Отверженный IV: Эскалация (СИ) - Опсокополос Алексис
— И как она?
— Ей проводили процедуру ментального сканирования воспоминаний. И я тебе скажу, что либо она не при делах, либо ей сильно потёрли память. Но я склоняюсь к первому.
— Выходит, Васильевы непричастны к моему похищению?
— Непричастна Аня, и скорее всего её отец, так как он тоже дал согласие на эту процедуру. А вот графиня Васильева от сканирования отказалась. Категорически.
— Вы думаете, ей есть что скрывать?
— Не знаю. Может, и есть, а, может, пошла на принцип. У Ани выбора-то особо и не было, она до сканирования была одной из главных подозреваемых, всё же тебя схватили, когда ты приехал на встречу с ней.
— Но ведь если подумать, это глупо — так подставляться на её месте.
— Если бы тебя убили, никто бы и не узнал, — сказал Милютин.
— Тоже верно, — согласился я.
— Вот поэтому выбора у неё и не было. Как и у графа Васильева — он очень любит дочь и готов ради неё даже на такую процедуру.

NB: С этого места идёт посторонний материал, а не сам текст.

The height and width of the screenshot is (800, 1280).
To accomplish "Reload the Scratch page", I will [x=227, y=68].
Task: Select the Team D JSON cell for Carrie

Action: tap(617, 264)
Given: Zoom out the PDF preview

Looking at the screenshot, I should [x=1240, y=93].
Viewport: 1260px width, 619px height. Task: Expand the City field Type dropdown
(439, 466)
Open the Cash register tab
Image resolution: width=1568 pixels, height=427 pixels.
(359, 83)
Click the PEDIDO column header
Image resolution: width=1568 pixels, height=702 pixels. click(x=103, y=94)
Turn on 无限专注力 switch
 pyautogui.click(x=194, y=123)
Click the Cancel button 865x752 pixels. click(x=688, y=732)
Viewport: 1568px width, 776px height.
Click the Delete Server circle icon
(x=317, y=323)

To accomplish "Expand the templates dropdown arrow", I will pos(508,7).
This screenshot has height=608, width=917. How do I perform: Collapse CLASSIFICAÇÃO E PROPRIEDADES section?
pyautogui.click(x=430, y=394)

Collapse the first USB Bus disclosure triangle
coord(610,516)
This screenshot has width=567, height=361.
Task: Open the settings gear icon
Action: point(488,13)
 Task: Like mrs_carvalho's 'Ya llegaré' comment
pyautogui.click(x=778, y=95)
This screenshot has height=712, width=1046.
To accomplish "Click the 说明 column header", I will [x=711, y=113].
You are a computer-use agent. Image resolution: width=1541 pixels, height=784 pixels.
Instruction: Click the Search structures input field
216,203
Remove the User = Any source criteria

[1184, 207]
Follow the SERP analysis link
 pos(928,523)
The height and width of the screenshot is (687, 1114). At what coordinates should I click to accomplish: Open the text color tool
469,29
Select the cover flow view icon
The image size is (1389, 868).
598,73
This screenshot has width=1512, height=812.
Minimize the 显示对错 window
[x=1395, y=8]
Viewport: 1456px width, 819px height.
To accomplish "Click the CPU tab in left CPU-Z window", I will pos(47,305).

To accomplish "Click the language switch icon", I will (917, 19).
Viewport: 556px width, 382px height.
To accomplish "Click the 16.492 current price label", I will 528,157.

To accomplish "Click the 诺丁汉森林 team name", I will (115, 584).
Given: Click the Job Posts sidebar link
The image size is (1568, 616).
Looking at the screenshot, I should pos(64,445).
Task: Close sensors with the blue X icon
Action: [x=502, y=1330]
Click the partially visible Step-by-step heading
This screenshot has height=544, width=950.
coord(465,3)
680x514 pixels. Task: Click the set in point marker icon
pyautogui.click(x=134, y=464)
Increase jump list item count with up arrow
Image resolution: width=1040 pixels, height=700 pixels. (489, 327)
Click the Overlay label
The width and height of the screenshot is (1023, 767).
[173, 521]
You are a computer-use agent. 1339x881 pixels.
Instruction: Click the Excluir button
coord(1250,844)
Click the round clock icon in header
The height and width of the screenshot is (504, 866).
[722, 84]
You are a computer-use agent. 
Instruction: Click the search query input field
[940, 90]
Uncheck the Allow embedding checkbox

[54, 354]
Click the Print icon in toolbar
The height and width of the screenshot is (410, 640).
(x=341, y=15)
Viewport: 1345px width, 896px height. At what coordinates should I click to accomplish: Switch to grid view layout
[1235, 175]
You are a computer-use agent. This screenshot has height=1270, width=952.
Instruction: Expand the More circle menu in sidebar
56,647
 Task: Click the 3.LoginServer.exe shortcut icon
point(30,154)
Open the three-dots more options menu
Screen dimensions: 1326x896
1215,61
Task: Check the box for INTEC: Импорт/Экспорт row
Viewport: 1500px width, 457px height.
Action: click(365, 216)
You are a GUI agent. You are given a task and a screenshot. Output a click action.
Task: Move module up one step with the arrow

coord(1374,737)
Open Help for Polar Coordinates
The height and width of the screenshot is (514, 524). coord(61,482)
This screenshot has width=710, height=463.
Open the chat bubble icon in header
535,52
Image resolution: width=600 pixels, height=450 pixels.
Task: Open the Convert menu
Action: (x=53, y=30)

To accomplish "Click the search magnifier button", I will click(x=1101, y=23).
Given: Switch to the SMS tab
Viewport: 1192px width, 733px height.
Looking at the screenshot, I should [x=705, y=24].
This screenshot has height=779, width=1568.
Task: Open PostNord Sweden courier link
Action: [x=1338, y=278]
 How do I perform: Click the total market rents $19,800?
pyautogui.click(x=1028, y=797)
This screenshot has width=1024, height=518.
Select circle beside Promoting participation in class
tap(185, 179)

Если честно, я от него этого не ожидал — редко бывает, чтобы аристократ, к тому же из известной и более-менее влиятельной семьи пошёл на такое.
— Это так унизительно?
— Нет. Не унизительно. Это опасно. При сканировании у тебя могут выведать всё. Во время процедуры ты себя не контролируешь, а после неё не помнишь, что у тебя спрашивали и что ты отвечал. Поэтому список вопросов утверждается заранее, и от него нельзя отходить. И ещё на сканировании ведётся видеозапись и почти всегда присутствует адвокат или любой другой представитель того, кто подвергается процедуре. Но ты же понимаешь, что даже при таких предосторожностях случается всякое. Поэтому те, кому есть что скрывать, например, крупные бизнесмены, неохотно соглашаются на ментальное сканирование.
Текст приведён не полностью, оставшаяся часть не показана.